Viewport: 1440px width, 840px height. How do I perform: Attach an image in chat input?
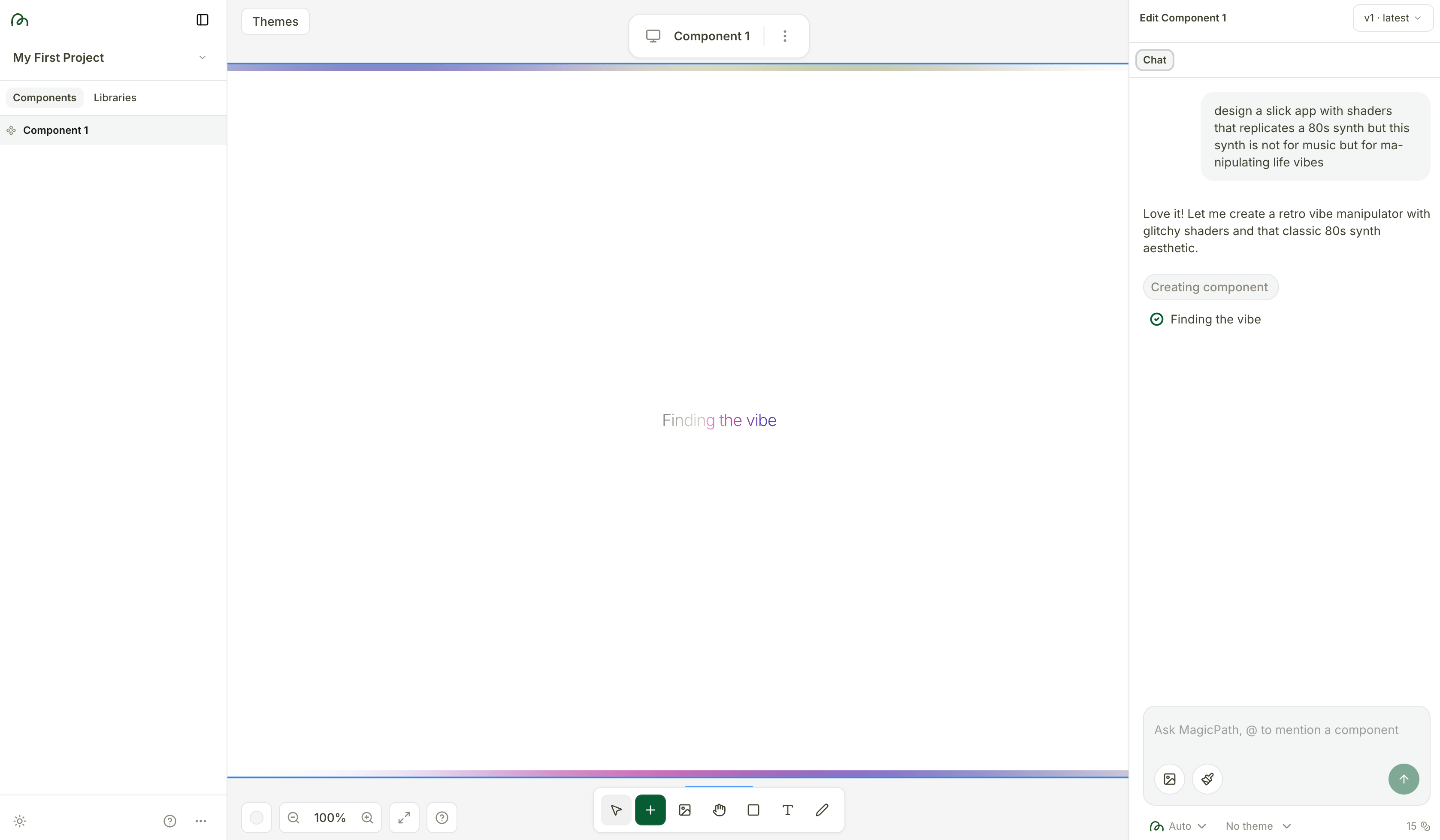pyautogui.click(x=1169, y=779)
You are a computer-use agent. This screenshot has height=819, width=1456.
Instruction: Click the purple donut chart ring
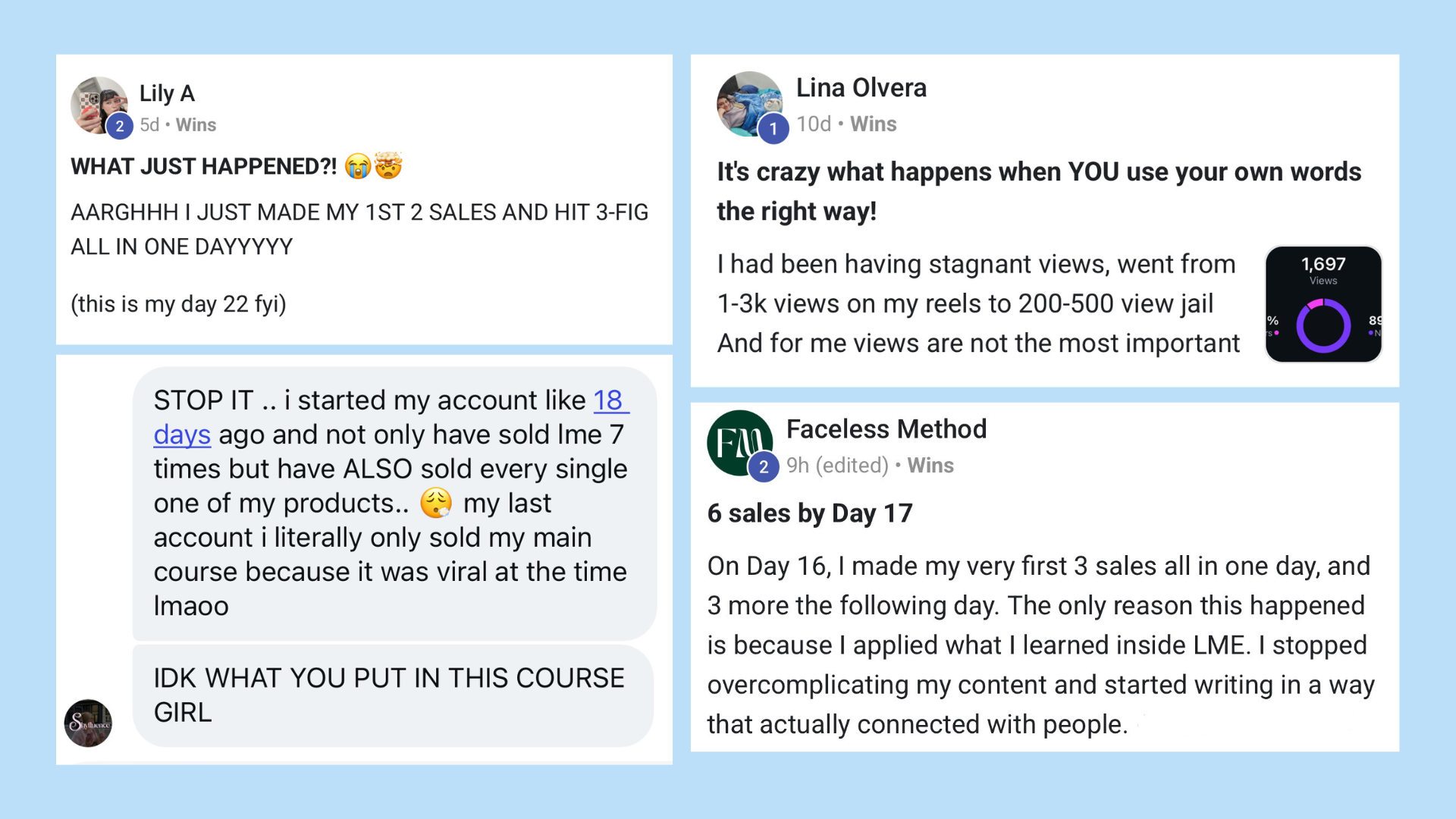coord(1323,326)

******

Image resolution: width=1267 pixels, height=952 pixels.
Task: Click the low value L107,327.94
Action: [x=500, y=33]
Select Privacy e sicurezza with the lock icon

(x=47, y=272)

******

STATED PROBLEM: Write out the material word for word, starting at the line that contains "You are a computer-use" and ending at the line that contains "coord(1323,326)", both lines included. Leave the pictures out of your copy.

TASK RESPONSE:
You are a computer-use agent. This screenshot has height=819, width=1456.
Instruction: Click the purple donut chart ring
coord(1323,326)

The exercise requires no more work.